Except someone went and invented the internet and someone else thought an online car boot sale would also be a good idea. In turn, I thought both of these were great ideas! I was now in my late-20s, I had a job, a house, a car, a family... but there was still something missing. Some might suggest it was the ability to grow up, but they are but soulless fools. "Subbuteo World Cup”...*click*

“Holy something or other! How much?”

After several near misses and a few ‘out of my price range’s, I finally snared one... £27 for a ‘paint slightly faded’ example. By slightly faded, they meant ‘virtually non-existent’, but I finally had one.

paint 'slightly faded'...

So did I feel complete? Was my search finally over? No, obviously not - as I said I was in my late-20s, I had a job, a house, a car and a family. Besides, the finish was poor and the base a bit wonky. I needed a better one!
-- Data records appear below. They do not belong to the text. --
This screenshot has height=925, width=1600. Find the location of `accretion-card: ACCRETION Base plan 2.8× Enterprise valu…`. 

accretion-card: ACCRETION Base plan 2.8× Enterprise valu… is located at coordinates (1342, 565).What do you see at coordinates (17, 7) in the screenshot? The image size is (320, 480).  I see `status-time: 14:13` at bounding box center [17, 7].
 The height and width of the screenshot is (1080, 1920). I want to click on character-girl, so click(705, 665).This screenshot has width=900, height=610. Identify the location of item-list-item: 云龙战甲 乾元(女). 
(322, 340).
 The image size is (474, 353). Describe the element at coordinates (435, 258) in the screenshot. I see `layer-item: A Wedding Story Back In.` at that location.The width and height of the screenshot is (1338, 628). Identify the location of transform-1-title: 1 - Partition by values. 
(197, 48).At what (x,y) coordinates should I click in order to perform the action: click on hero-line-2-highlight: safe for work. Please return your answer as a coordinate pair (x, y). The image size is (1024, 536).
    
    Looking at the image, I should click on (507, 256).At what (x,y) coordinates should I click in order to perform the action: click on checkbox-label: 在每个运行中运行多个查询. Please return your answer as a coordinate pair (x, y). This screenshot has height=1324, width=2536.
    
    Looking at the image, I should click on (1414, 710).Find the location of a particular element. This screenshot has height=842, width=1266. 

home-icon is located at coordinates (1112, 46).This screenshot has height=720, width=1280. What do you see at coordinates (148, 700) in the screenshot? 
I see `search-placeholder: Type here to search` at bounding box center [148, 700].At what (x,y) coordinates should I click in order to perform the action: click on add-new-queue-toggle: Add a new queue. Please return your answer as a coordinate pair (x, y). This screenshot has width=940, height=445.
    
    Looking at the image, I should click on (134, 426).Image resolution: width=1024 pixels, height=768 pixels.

I now have three. One was less than a tenner and was immaculate - until the postman squashed it through the letterbox and cracked the base! My last was more costly, but came in the original box, so, between the three of them, I now have an immaculate boxed trophy with a perfectly intact base and a wife who just doesn’t even bother trying to understand certain aspects of me anymore.

The Threesome

1 comment:

  1. I still have my FA Cup and European Cups.

    I also created my own trophy, the base of the FA Cup, the European Cup, with the lid of the FA Cup.


    I called it the European Cup Cup Winners Cup, from the late 70's to the early 80's it was essentially Liverpool v Forest or Villa.